Many Americans experience depression or anxiety, but a new Texas study shows a regular phone call to those suffering can reduce symptoms. Known as “Sunshine Calls”, the study recruited 240 mostly homebound, older adults suffering from depressive symptoms.

Mini Kahlon, Ph.D., study author and associate professor of population health, Dell Med, University of Texas at Austin, said the phone calls were made by people who were not health-care professionals but had been briefly trained in how to listen and ask questions. She believes the study adds to a growing area of research focused on alternate models for delivering mental-health support.

“The calls never preach, right? They are always about the topics that are of interest to the participant. Now, will it help everyone? Probably not. But will it help a whole bunch of people? Potentially, yes,” she said.

sunshine calls

The study used a standardized measurement scale and noted that depressive symptoms of those who participated dropped from an average of 13 down to nine. A score of 10 and above signifies symptoms of clinical depression, Kahlon said, and added the study started with participants receiving five calls a week to establish a relationship with the caller.

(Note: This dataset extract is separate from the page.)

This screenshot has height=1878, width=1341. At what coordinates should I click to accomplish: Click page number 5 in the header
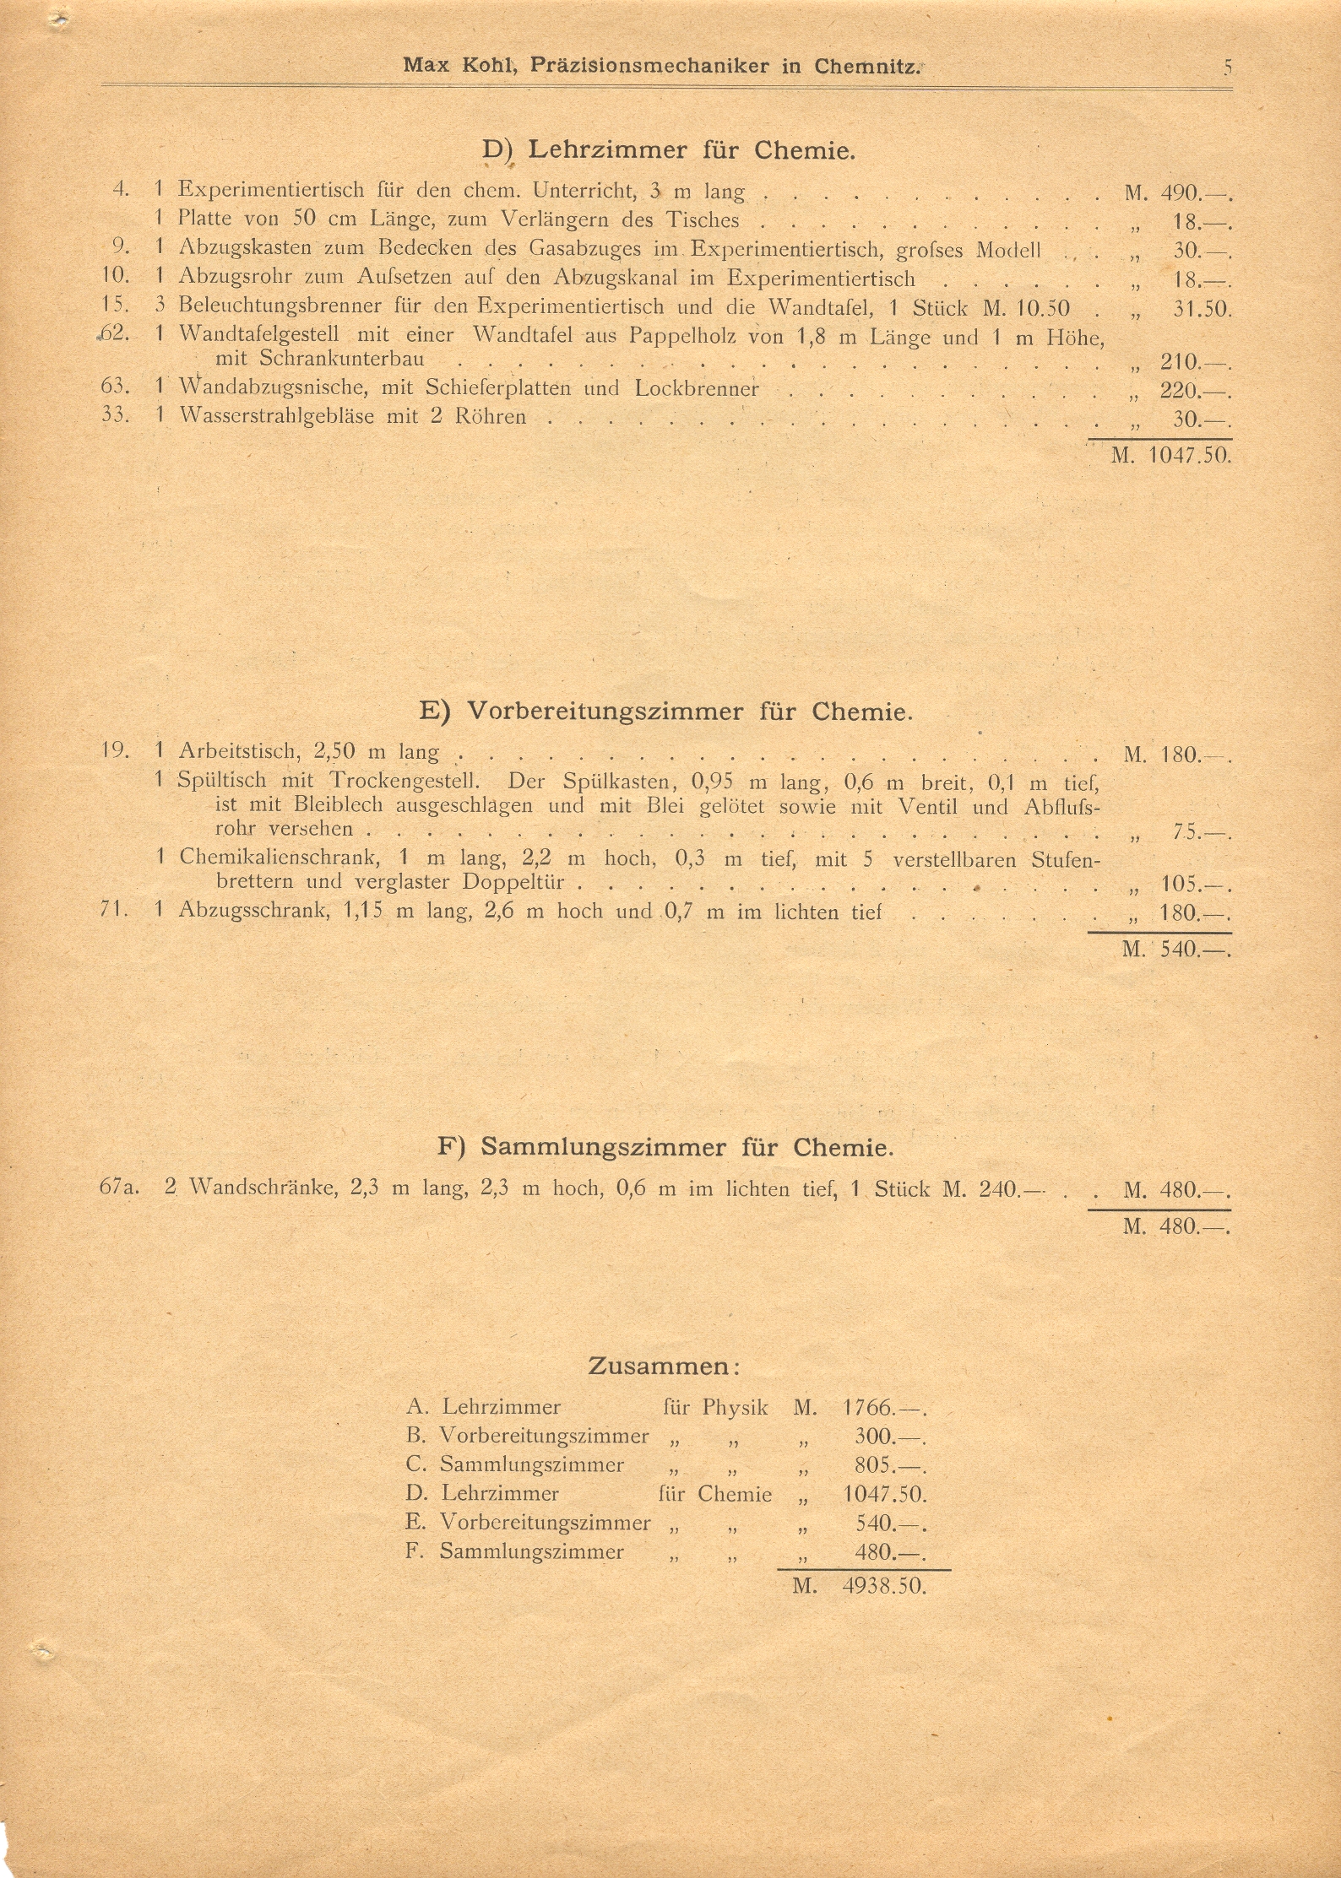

“And then at the end of the week, we asked them, ‘Well, do you want a call a day, or do you want fewer calls?’ And so, about 50% stuck with a call a day and 50% shifted down to two or three calls a week,” she continued.

Many people lead increasingly isolated lives at the same time there is a shortage of mental-health professionals, and what’s available is often too expensive for those on a fixed income, Kahlon said, and added “Sunshine Calls” are a low-cost, minimally invasive solution.

“There’s no other agenda other than to really hear from them about what’s important to them on their terms which is why, by the way, they continue to pick up the phone – which is quite a rare thing these days,” she explained.

The Sunshine Calls program was developed by Factor Health, an initiative of Dell Med and the Episcopal Health Foundation, in collaboration with Meals on Wheels Central Texas.